Americans also benefitted from the lessons Europeans learned about the effects of trench warfare and the new horrors of chemical weapons, machine gun fire, and artillery barrages on the human psyche. British physicians first identified shell shock in 1915 as the result of the physical effects of explosions on the nervous system. Within weeks of declaring war, the U.S. War Department ordered Major Thomas W. Salmon (1876-1927), a U.S. Public Health Service psychologist, to Britain and France to study the matter. He found that war neuroses presented three medical military problems: the depletion of the fighting force through mental disabilities, the difficulty of distinguishing war neuroses from other neurological and mental illnesses, and the mystery of what caused war neuroses symptoms so they could be avoided in the future.[20] Salmon explained that soldiers who grappled with fear, horror, and repulsion against “ghastly duties,” yet could not flee the battlefield due to duty, patriotism, honor, military training and discipline, could develop a range of nervous disorders. These included delirium, confusion, hallucinations, terrifying dreams, mutism, involuntary muscular functions, such as paralysis or tics and tremors, and even blindness. He concluded that “as every nation and race engaged is suffering severely from these disorders, it is apparent that new conditions of warfare are chiefly responsible for the prevalence.”[21]
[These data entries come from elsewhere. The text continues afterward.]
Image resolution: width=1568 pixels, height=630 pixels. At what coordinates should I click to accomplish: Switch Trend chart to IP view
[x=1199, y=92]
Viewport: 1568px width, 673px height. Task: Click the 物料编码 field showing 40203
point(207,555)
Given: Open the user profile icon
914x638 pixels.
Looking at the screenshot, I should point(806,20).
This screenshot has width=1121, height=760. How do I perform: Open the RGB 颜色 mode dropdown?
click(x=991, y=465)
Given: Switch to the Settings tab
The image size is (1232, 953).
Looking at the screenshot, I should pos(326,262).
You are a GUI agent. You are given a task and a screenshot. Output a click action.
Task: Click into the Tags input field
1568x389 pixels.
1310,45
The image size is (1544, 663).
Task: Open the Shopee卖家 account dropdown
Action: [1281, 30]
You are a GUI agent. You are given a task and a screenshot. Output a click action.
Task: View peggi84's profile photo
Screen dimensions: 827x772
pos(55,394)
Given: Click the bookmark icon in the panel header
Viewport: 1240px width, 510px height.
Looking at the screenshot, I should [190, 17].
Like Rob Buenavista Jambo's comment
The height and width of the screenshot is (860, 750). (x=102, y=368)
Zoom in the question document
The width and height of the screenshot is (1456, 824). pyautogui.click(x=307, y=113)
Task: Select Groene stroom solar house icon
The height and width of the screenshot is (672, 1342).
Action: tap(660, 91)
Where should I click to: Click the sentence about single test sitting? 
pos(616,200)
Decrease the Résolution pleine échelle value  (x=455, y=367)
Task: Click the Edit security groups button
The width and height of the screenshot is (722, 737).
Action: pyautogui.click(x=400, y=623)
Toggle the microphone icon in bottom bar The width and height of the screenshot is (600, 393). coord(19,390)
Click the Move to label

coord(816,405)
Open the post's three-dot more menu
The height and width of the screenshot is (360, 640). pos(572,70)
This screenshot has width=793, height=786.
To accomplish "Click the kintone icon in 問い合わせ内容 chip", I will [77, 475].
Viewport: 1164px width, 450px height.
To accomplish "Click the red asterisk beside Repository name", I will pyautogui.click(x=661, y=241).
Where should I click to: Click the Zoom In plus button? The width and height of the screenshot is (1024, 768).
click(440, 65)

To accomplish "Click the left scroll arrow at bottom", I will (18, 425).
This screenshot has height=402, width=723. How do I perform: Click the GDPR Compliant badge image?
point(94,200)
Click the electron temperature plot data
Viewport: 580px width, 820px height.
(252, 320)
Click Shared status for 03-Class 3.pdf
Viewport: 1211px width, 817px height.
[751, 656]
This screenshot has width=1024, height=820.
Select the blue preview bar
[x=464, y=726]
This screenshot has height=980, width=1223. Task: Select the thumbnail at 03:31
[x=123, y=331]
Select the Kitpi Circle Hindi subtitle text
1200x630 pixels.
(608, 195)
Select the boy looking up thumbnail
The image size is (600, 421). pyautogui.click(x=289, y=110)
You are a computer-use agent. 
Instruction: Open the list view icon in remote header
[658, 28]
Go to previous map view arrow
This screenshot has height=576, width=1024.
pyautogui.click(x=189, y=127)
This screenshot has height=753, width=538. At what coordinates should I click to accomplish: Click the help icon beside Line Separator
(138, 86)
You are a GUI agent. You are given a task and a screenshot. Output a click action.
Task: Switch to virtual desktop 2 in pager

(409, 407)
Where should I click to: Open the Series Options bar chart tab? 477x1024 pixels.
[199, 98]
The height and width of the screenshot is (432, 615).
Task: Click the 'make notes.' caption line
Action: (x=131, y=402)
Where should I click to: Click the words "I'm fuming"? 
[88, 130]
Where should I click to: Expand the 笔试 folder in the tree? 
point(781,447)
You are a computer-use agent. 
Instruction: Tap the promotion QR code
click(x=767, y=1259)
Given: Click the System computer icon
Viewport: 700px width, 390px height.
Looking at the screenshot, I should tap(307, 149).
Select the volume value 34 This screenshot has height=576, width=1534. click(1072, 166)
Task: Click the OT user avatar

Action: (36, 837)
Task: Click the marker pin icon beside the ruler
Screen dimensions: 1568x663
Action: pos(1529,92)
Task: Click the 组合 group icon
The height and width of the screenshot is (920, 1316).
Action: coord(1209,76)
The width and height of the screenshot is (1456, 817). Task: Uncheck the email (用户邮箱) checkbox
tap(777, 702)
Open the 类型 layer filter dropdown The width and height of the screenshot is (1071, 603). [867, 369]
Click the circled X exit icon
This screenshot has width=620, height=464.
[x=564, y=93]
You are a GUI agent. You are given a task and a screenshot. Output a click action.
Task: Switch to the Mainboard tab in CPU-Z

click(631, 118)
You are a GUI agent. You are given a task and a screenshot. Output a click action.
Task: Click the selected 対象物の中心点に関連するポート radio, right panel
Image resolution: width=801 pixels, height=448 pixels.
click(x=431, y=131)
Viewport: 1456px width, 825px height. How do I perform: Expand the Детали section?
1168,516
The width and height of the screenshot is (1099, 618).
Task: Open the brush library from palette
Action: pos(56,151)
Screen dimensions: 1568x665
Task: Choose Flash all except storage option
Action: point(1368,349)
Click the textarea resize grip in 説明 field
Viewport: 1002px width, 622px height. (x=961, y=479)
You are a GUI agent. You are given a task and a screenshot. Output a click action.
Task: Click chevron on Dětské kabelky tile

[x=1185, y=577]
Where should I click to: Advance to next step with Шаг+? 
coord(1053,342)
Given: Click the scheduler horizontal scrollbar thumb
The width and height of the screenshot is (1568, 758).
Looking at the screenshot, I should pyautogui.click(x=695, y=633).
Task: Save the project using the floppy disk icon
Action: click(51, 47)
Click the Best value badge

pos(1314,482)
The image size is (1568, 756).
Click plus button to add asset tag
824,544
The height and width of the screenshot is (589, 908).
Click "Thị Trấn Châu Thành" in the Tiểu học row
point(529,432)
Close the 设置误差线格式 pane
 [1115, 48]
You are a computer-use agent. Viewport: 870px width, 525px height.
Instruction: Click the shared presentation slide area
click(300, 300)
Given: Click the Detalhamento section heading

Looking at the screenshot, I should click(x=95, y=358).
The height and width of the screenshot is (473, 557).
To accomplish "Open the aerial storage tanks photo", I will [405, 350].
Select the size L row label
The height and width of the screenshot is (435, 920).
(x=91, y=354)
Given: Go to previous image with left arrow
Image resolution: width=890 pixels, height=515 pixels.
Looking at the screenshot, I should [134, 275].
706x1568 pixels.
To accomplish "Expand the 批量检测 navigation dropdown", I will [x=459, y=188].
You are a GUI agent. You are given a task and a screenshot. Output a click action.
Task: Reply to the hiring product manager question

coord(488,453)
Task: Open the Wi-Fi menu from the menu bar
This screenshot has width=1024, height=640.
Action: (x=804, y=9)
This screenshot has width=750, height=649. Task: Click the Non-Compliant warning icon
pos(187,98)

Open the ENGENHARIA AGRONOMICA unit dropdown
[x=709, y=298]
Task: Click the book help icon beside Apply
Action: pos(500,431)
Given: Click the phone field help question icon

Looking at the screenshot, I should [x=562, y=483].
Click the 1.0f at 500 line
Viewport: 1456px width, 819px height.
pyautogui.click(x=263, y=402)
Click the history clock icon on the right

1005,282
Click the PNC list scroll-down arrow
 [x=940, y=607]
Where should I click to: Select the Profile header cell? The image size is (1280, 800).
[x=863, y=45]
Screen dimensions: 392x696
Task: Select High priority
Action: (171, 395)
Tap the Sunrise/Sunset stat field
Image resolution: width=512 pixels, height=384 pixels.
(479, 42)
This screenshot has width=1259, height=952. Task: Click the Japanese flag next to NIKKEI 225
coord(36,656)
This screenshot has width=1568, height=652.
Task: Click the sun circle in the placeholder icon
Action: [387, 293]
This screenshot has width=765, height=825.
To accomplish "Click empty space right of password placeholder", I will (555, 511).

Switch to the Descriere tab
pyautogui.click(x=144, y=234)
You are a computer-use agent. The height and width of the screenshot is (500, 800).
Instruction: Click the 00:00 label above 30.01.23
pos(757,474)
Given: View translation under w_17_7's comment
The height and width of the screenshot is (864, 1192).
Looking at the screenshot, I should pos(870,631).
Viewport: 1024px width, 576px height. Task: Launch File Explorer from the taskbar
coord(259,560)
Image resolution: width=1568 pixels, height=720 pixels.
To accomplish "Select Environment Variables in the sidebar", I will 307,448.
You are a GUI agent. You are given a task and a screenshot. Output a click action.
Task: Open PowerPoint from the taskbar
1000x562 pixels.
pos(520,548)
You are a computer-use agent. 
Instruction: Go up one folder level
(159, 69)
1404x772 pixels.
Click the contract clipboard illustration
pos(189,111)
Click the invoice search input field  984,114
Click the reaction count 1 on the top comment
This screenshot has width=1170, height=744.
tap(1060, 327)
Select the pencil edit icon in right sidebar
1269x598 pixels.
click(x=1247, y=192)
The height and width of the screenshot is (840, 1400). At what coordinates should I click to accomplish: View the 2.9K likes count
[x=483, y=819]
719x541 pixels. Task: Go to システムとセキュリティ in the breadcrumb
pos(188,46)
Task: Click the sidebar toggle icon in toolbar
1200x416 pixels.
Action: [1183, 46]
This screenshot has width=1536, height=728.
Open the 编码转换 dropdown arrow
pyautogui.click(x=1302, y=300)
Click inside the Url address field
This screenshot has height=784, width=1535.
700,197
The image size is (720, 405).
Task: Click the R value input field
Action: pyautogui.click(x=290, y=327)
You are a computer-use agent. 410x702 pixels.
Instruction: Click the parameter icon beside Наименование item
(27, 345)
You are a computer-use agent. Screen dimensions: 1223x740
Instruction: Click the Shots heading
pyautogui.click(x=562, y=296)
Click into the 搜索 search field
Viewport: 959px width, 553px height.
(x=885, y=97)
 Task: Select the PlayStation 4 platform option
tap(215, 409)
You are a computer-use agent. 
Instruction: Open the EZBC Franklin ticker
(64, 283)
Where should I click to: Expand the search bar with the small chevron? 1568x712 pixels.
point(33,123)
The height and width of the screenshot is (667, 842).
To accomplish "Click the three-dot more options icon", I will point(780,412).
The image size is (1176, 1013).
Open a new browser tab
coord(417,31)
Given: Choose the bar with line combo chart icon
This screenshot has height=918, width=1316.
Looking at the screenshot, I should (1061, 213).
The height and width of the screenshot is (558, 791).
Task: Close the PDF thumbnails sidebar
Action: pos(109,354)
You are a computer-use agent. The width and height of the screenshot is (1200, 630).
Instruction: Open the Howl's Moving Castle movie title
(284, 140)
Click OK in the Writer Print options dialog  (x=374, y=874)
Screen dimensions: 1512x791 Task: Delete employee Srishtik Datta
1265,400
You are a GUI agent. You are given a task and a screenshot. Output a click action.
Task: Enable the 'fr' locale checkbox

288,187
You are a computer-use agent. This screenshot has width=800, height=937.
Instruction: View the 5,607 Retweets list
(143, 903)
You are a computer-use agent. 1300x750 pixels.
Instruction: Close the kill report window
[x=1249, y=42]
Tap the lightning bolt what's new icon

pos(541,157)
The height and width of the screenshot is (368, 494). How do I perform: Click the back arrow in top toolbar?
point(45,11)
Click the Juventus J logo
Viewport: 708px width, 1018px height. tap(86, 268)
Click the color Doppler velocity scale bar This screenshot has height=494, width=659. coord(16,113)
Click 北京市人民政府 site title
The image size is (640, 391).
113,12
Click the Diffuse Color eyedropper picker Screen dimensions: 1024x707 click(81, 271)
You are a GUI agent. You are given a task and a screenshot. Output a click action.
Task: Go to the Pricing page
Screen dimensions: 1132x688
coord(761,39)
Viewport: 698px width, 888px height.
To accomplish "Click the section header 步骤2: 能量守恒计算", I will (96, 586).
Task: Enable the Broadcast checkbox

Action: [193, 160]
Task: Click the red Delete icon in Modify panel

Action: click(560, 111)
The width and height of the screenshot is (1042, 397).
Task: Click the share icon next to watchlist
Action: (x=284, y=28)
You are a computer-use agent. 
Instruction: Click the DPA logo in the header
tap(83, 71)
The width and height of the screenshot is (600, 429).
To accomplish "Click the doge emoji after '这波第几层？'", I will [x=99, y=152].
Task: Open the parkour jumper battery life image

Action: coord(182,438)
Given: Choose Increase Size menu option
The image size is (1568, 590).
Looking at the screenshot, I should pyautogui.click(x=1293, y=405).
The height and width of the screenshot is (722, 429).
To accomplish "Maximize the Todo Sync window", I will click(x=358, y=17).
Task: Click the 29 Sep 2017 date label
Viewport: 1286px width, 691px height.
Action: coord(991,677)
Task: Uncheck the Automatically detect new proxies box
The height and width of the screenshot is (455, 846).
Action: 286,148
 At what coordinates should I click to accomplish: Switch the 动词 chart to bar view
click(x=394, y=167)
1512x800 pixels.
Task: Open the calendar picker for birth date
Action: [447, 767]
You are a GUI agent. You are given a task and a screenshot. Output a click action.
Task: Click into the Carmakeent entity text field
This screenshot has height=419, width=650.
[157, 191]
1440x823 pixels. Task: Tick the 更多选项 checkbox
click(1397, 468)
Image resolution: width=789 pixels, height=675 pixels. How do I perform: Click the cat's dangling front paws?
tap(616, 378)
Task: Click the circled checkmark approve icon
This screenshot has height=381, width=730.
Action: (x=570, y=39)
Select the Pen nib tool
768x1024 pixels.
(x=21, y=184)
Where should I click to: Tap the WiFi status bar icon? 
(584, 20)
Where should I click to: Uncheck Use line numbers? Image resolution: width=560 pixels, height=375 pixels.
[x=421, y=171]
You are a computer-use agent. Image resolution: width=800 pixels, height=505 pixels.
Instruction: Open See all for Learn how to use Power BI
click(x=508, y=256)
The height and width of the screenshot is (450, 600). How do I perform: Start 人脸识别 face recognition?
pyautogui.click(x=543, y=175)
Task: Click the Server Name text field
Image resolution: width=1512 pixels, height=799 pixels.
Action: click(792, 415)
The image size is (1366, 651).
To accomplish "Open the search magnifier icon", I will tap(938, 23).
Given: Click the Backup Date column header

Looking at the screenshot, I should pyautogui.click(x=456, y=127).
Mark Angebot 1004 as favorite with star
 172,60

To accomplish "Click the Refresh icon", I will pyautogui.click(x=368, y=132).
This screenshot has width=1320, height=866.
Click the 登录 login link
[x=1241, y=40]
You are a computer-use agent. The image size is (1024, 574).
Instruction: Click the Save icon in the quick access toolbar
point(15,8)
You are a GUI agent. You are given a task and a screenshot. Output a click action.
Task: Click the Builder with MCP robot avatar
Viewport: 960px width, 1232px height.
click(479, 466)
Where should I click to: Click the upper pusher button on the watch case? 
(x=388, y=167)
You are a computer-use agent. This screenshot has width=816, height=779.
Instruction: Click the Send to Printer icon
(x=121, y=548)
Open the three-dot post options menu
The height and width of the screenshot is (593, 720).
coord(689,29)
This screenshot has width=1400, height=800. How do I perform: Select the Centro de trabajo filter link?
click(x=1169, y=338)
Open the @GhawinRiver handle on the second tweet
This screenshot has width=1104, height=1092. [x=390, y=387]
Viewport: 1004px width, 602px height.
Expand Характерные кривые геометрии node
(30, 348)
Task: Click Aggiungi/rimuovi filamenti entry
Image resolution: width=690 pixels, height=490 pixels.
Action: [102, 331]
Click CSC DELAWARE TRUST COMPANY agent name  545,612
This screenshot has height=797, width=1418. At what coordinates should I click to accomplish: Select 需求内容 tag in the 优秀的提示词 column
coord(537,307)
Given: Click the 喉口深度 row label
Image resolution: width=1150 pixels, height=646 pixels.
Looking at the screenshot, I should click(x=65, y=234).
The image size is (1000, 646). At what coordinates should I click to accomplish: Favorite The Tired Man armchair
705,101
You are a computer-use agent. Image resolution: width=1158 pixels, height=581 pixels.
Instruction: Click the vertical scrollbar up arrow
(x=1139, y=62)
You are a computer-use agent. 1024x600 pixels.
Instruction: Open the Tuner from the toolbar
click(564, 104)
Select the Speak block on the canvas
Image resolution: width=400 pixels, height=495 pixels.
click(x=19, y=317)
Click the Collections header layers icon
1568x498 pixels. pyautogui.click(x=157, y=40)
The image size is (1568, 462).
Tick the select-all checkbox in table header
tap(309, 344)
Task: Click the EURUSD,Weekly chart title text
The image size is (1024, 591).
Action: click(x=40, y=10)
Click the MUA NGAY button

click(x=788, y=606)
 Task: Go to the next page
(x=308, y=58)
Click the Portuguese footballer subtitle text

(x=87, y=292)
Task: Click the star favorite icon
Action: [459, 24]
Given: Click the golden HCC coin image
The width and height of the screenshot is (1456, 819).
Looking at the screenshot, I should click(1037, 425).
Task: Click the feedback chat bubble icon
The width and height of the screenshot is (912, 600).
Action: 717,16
Shell shock accounted for nearly 20 percent of the hospital admissions during the fighting at Château-Thierry in May-June 1918. As the first major U.S. military engagement involving several thousand men, the unprepared medical staff discharged many soldiers from service.[22] Wanting to avoid many such disability discharges, Salmon proposed a system of forward clearing stations to triage war neuroses cases and designated the AEF Base Hospital 117 at La Fache as the center where psychiatrists could diagnose war neuroses as compared to physical neurological disorders or diseases. The goal was to identify patients within forty-eight hours of their traumatic incident (to avoid reinforcing the trauma), begin treatment, and cure the soldier, returning him to the front lines or military support units. Evacuation back to the United States would be a last resort.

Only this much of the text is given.